Apply what you read:
**1)** Answer these questions from the opinion piece on the Columbia River bridge:
(a) What potential price tag does it give for the proposed bridge?
(b) Who conducted the Health Impact Assessment on the Columbia River Crossing?
(c) Which two Washington counties does it say have created health impact assessments?
**2)** Quote the passage of the opinion piece on the Columbia River bridge starting at "As members of" and ending at "the bridge crossing.".

Reading text:

OUR VIEW • Physical impacts of bridge must be considered
The proposed Interstate 5 bridge across the Columbia River has a potential price tag of more than $4 billion and will have an impact on our region for decades to come.
'Due diligence' requires that we consider the health of our community as a primary factor in the design. Unfortunately, the impact on human health, both for commuters and those living in nearby communities, has not received as much attention as traffic flows or the finances of the proposed toll.
Air pollution, for example, is known to cause respiratory disease and cancer; excessive noise causes cardiovascular disease and impaired mental functioning. These impacts fall disproportionately on low-income households living close to the freeway, but we all share the costs.
As members of a diverse group of organizations, we've come together to better understand and examine the health impacts of the Columbia River Crossing and other large developments.
As part of this effort, the Multnomah County Health Department and diverse partners conducted a Health Impact Assessment on the Columbia River Crossing (see www.co.multnomah.or.us/health/ to read the full assessment). A variety of health impacts were highlighted that are not fully considered in the more than 4,000 pages of the Draft Environmental Impact Statement on the bridge crossing.
Although widely used in Europe and Australia, health impact assessments just recently are being used in the U.S.
Our neighbors in Clark County and King County, Wash., both have created health impact assessments for major land use and transportation projects. We here in Oregon need to advance our use of this tool as we strive for healthier, more livable communities.
Only through a close examination of health impacts can we hope to design communities that promote more physical activity, reduce air pollution, and increase access to healthy foods.
These can be effective approaches to reduce the burden of chronic diseases such as heart disease, cancer and diabetes. As our country continues to be threatened with shorter lifespans from chronic disease, we should consider how our lifestyle and communities affect our health.
We need to be more vigilant at looking at the link between our health and the design of our neighborhoods and our methods of transportation.

Records shown:
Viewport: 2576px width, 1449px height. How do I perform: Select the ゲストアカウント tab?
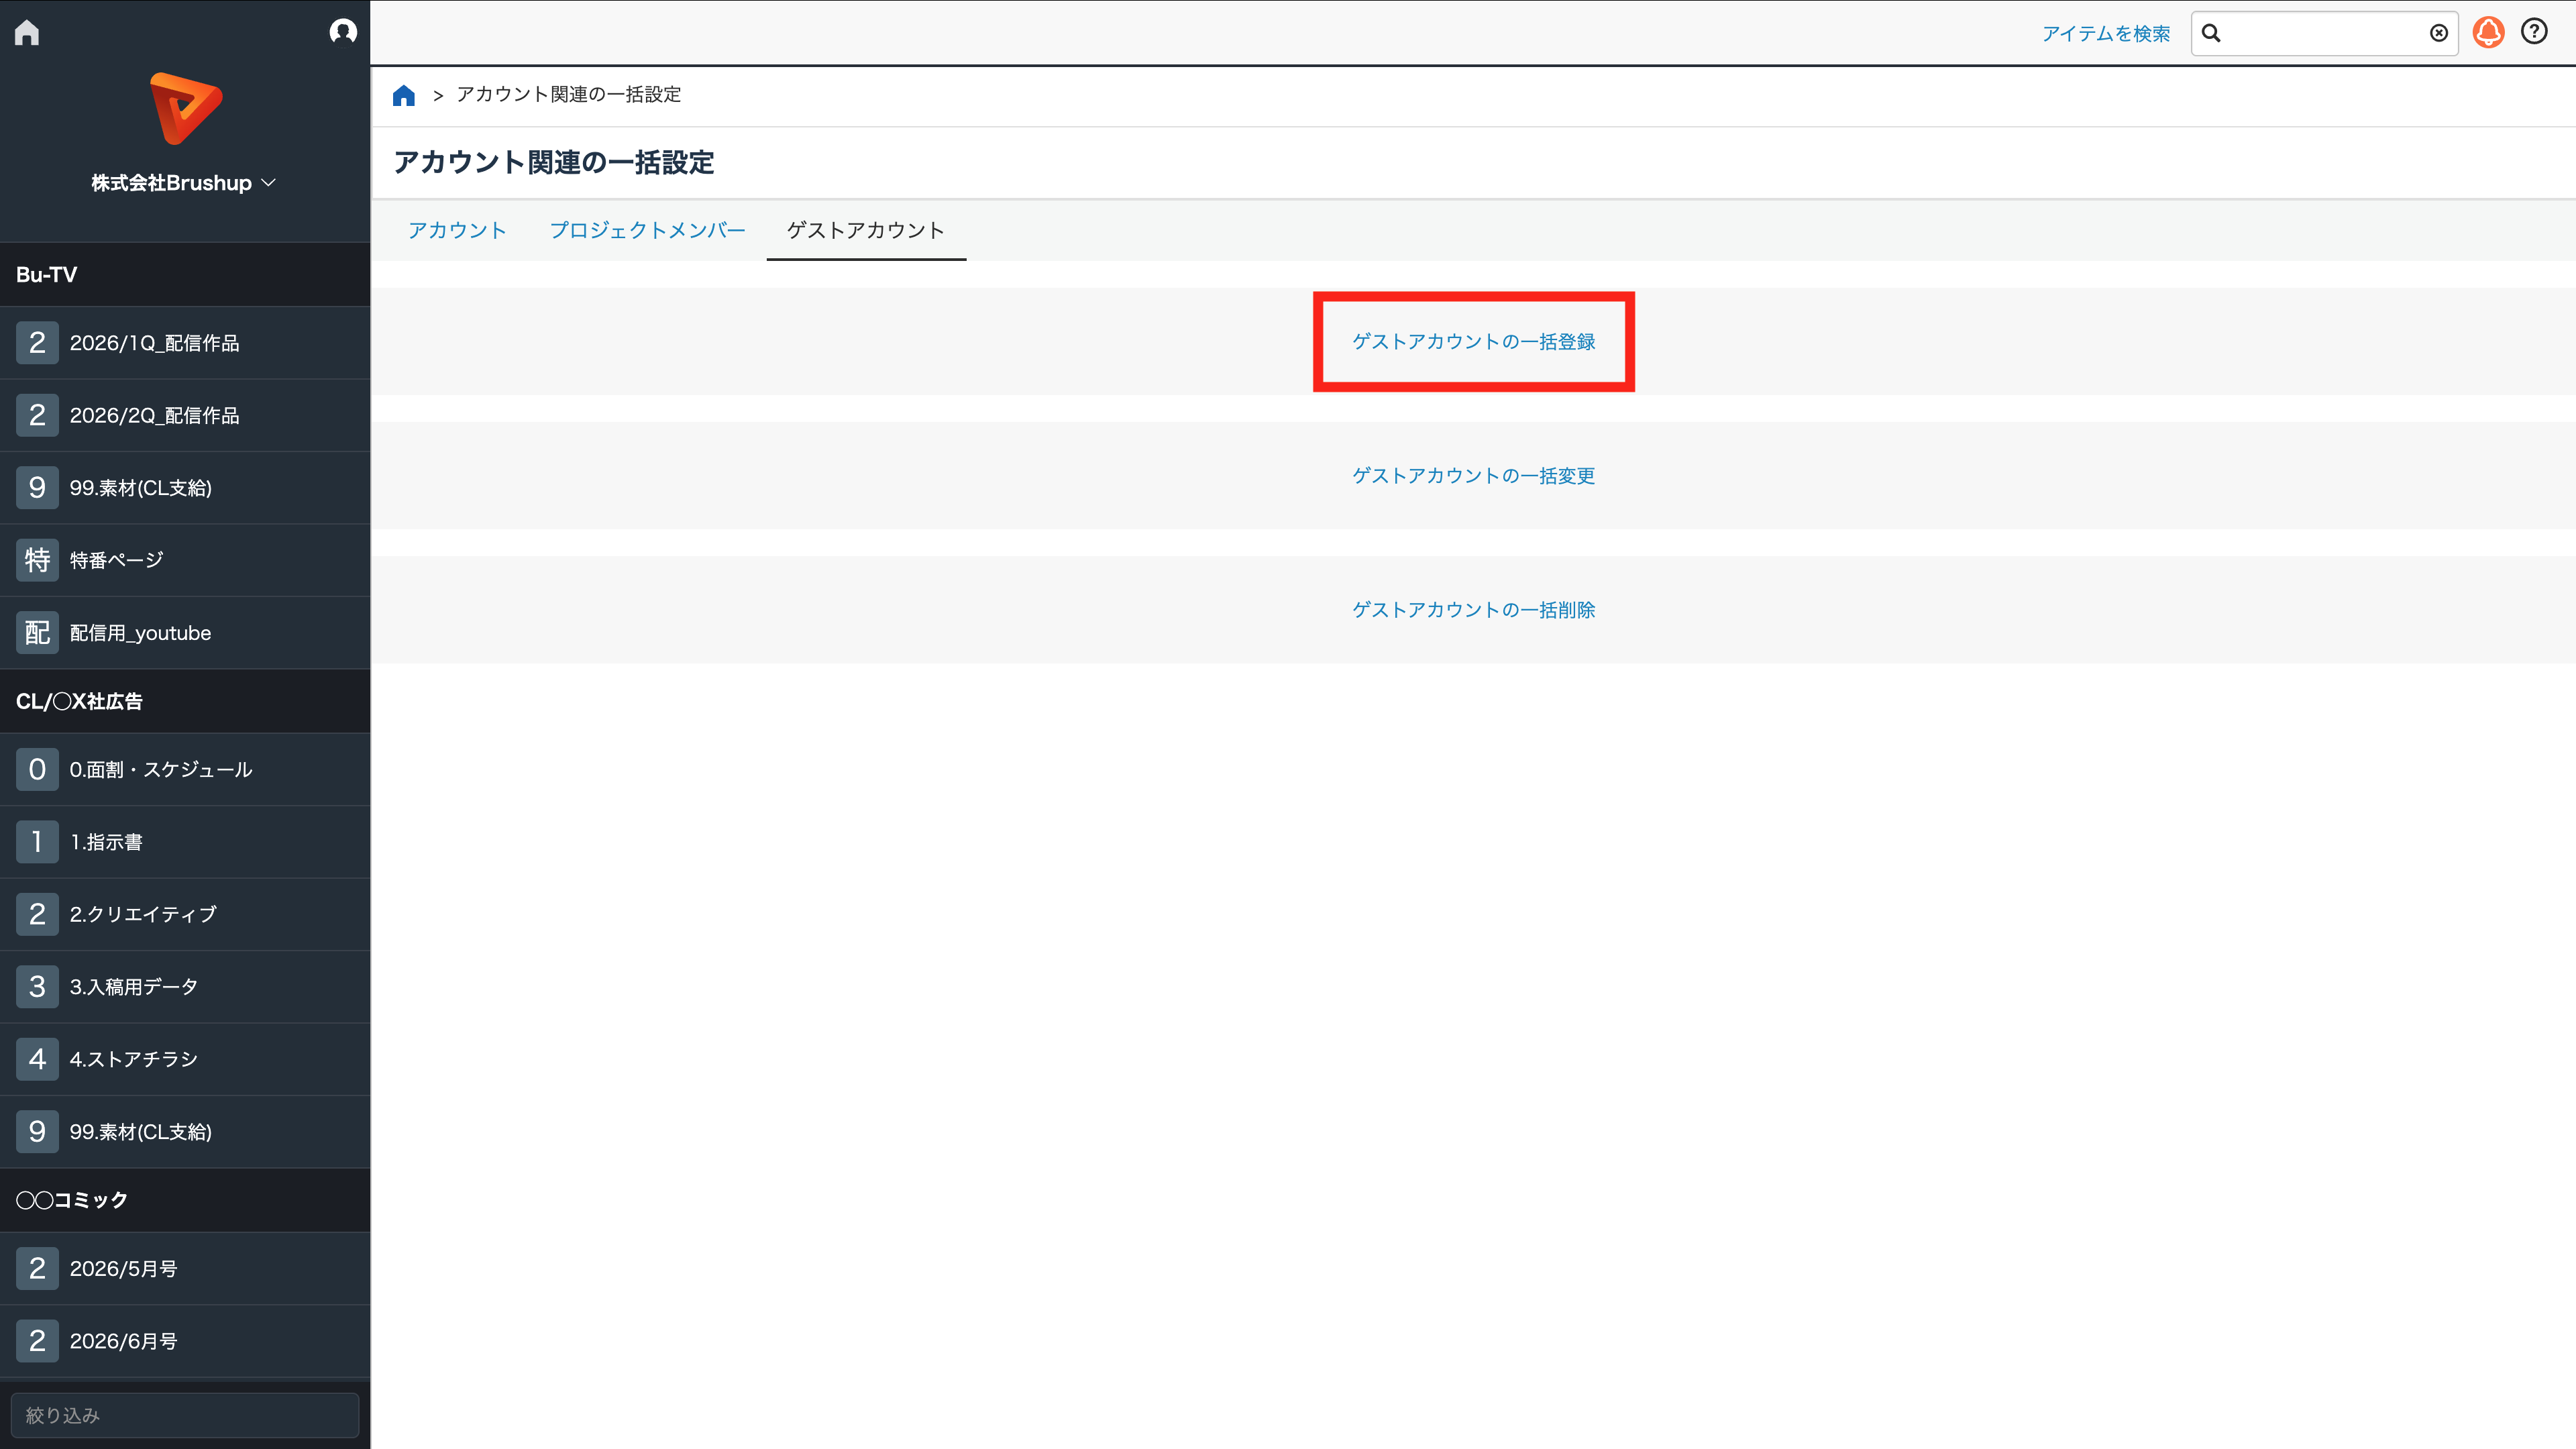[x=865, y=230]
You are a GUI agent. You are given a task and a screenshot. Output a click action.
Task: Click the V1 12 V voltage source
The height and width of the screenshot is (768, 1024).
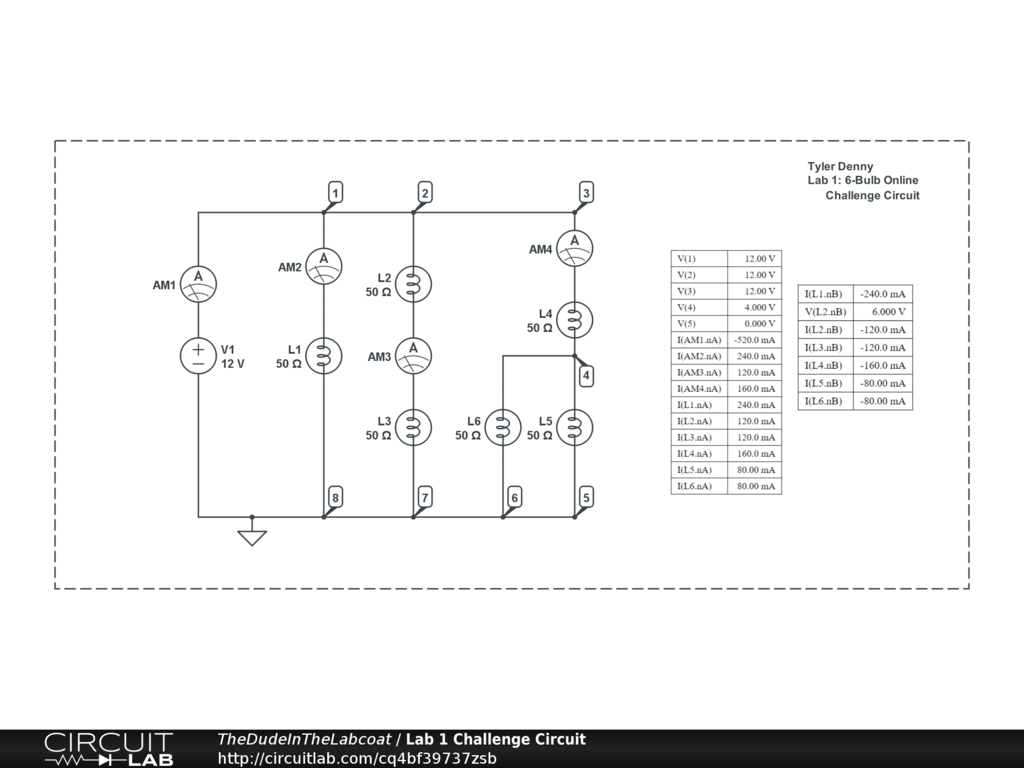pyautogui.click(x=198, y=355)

* * *

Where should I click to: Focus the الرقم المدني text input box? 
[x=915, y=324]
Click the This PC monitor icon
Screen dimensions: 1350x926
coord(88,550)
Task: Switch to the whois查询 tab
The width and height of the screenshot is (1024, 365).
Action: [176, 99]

==

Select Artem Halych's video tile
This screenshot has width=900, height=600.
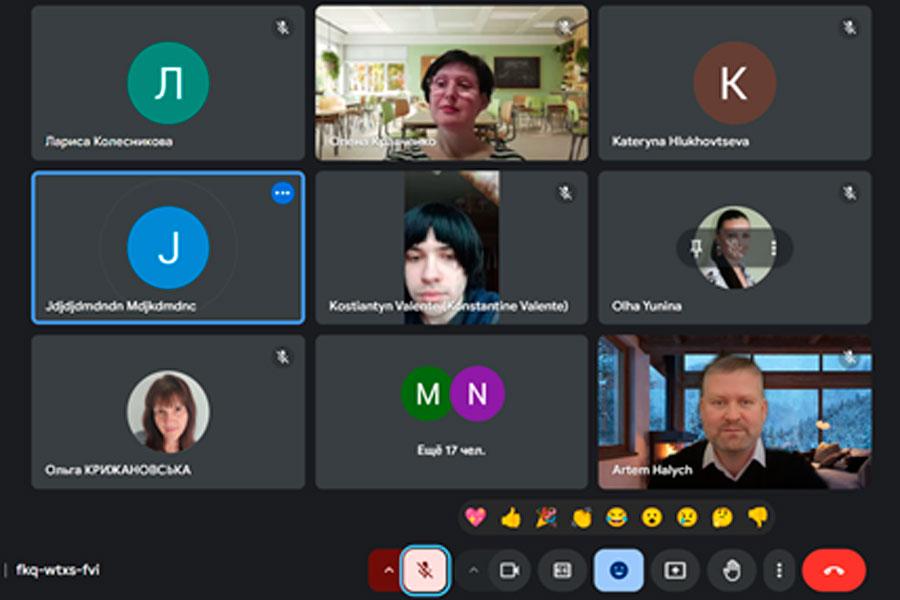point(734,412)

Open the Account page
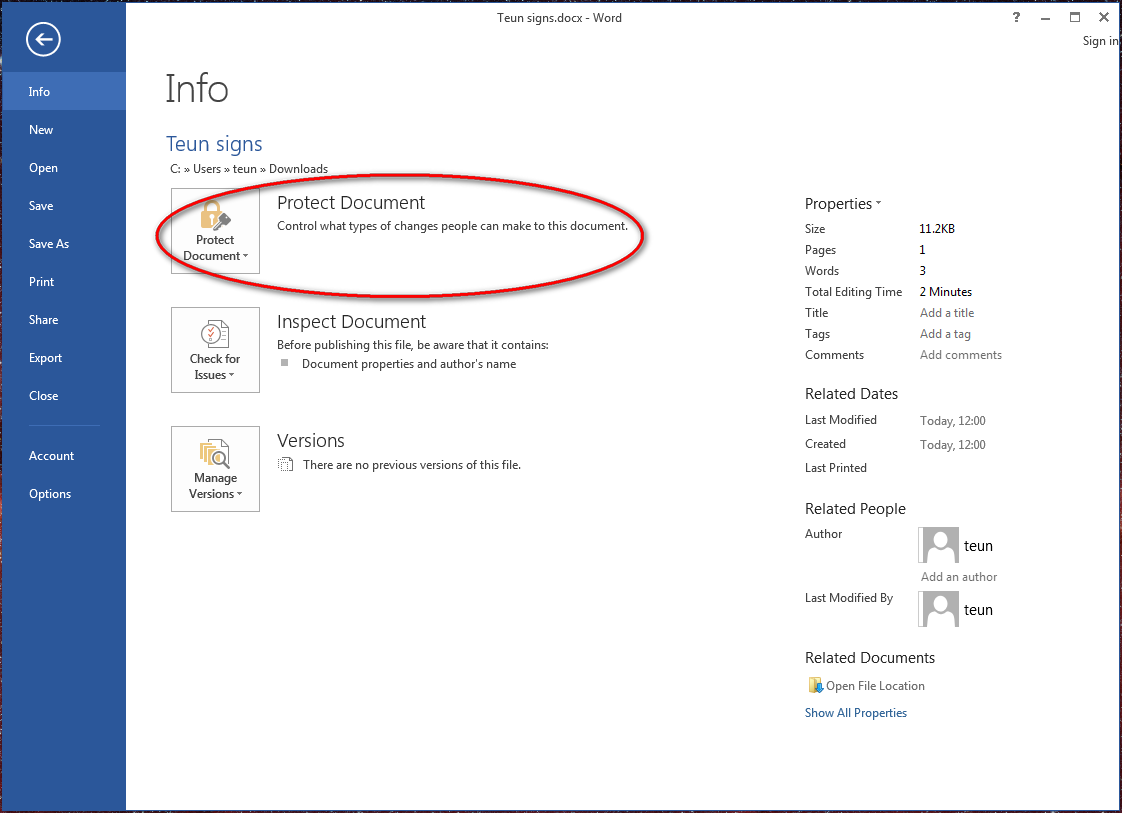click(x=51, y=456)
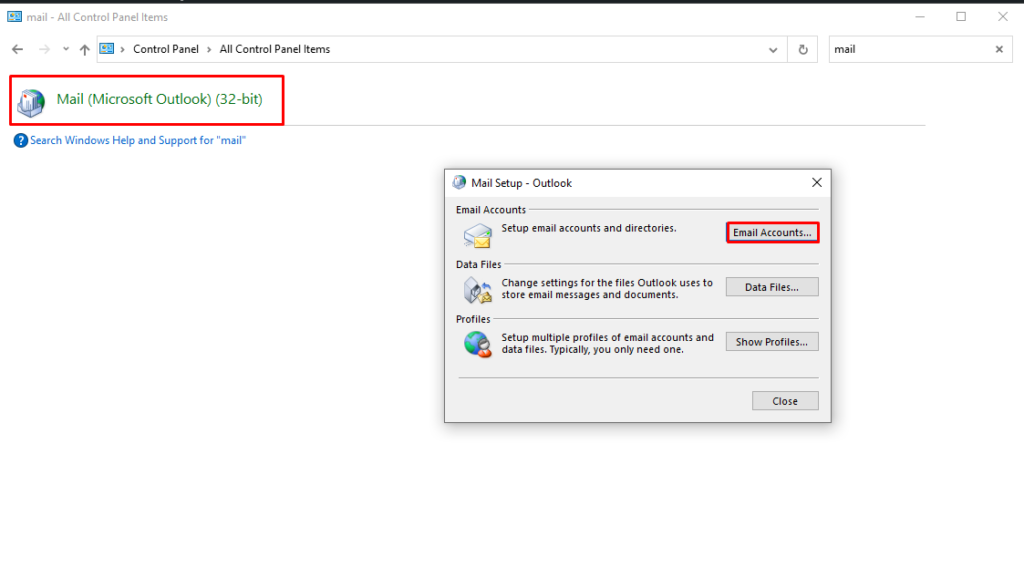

Solution set:
**1)**
(a) More than $4 billion.
(b) The Multnomah County Health Department and diverse partners.
(c) Clark County and King County.

**2)**
As members of a diverse group of organizations, we've come together to better understand and examine the health impacts of the Columbia River Crossing and other large developments.
As part of this effort, the Multnomah County Health Department and diverse partners conducted a Health Impact Assessment on the Columbia River Crossing (see www.co.multnomah.or.us/health/ to read the full assessment). A variety of health impacts were highlighted that are not fully considered in the more than 4,000 pages of the Draft Environmental Impact Statement on the bridge crossing.